_Page extract_:
I've spent the better part of 2017 learning how to say no, and this week, I was reminded yet again of how damn hard it is.
A friend of mine had asked me to apply for a really amazing board position within my community. I could think of lots of reasons to say yes: a worthy cause, historical involvement on my part, working with peers I respect and admire, more exposure for the arts, the opportunity to make a difference, the compliment of being considered, the doors it could open up.
Sounds good, right?
But I declined.
And it hurt.
And they understood, but were disappointed.
(Side note: As my friend Emily would say, "WE NEED TO STOP RESPONDING TO THINGS WITH "AW" OR "BUMMER" OR "I'M SO DISAPPOINTED." Preach. Luckily, this person didn't guilt trip me but the shame level in most conversations like this is way too high.)

_To do_:
(a) In the post about learning to say no, rewrite the paragraph beginning "A friend of mine had asked me" as a short list that keeps its main facts.
(b) Continue the post about learning to say no, picking up right after its side note.

_Provided information_:
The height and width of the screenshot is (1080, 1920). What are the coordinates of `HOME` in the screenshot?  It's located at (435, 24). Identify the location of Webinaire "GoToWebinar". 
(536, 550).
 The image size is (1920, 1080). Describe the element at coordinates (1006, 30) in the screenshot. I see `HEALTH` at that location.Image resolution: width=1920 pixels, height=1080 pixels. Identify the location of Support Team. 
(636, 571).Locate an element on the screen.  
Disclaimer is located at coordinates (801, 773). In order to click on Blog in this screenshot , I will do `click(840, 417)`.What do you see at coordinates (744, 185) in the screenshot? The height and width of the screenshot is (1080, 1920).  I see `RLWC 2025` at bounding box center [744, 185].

_Responses by task_:
(a)
A friend asked me to apply for a very appealing board position in my community. Reasons to say yes:
- a worthy cause
- my past involvement
- working with peers I respect and admire
- more exposure for the arts
- the chance to make a difference
- the compliment of being considered
- the doors it could open

(b)
These situations are perfect storms of emotion for me. This is when I often panic, rear my head and heart back, and change positions . . . all to avoid the discomfort of . . . not being liked? I don't know. This is when I feel like a bad person for saying no. This is when I believe I'm missing out. This is when I start to wonder about scarcity - because if I don't take advantage of every moment or opportunity, there can't possibly be enough to go around. I'll be forgotten, left behind, ignored, not needed. I particularly worry when the next *thing* isn't entirely visible: like, if I'm saying no now, and nothing is around the corner, then what?
As you can see, it's never about the *thing* itself. It's always about the big questions: Am I enough? Am I loved? Am I seen? Am I heard?
My dear friend and life coach Jen has a podcast called First + Foremost, and I had the recent honor of chatting with her the other month about creativity and self-care, but also how to walk away from what's good to explore what's great. (Here's the full episode, if you'd like to listen!) During our talk, I told her listeners how I had stepped down from writing regularly at The Everygirl, and how challenging that decision was to make. At nearly every turn, I almost talked myself into staying.
But the truth is, I didn't want to do it anymore. It was as simple and as complicated as that.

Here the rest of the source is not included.